■ 文本节选
-------

清华大学发布OpenNE：用于网络嵌入的开源工具包

为了方便大家对网络表示学习（NE/NRL）开展相关的实验或研究，清华大学计算机科学与技术系的研究人员在 GitHub 上发布了 NE/NRL 训练和测试框架 OpenNE，其中统一了 NE 模型输入/输出/评测接口，并且修订和复现了目前比较经典的网络表征学习模型。该项目还在持续开发中，作者还提供了与未扩展模型的比较结果。

项目链接：https://github.com/thunlp/OpenNE

本项目是一个标准的 NE/NRL（Network Representation Learning，网络表征学习）训练和测试框架。在这个框架中，我们统一了不同 NE 模型输入和输出接口，并为每个模型提供可扩展选项。此外，我们还在这个框架中用 TensorFlow 实现了经典 NE 模型，使这些模型可以用 GPU 训练。

我们根据 DeepWalk 的设置开发了这个工具包, 实现和修改的模型包括 DeepWalk、LINE、node2vec、GraRep、TADW 和 GCN。我们还将根据已公布的 NRL 论文发表持续实现更多有代表性的 NE 模型。特别地，我们欢迎其他研究者在该框架中构建 NE 模型到这个工具包中，也会公布项目中的贡献内容。

-------

■ 数据记录
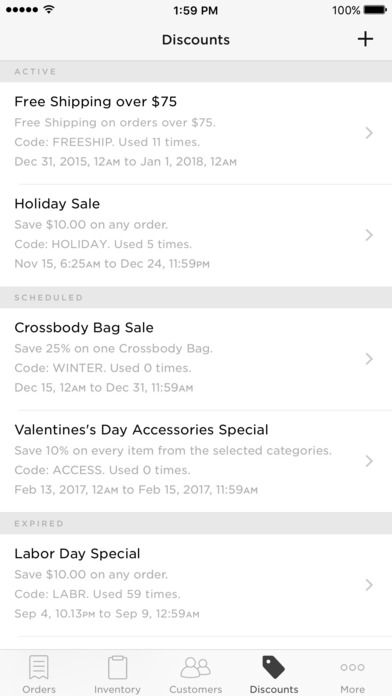The image size is (392, 696).
Task: Expand Free Shipping over $75 chevron
Action: (x=369, y=133)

-------

■ 操作要求
A) 把关于 OpenNE 的节选从“本项目是一个标准的 NE/NRL（Network Representation”开始，一直到“模型，使这些模型可以用 GPU 训练。”为止，一字不差地抄录下来。
B) 根据关于 OpenNE 的节选，该工具包实现和修改了哪些模型？

■ 任务结果
A)
本项目是一个标准的 NE/NRL（Network Representation Learning，网络表征学习）训练和测试框架。在这个框架中，我们统一了不同 NE 模型输入和输出接口，并为每个模型提供可扩展选项。此外，我们还在这个框架中用 TensorFlow 实现了经典 NE 模型，使这些模型可以用 GPU 训练。

B) DeepWalk、LINE、node2vec、GraRep、TADW 和 GCN。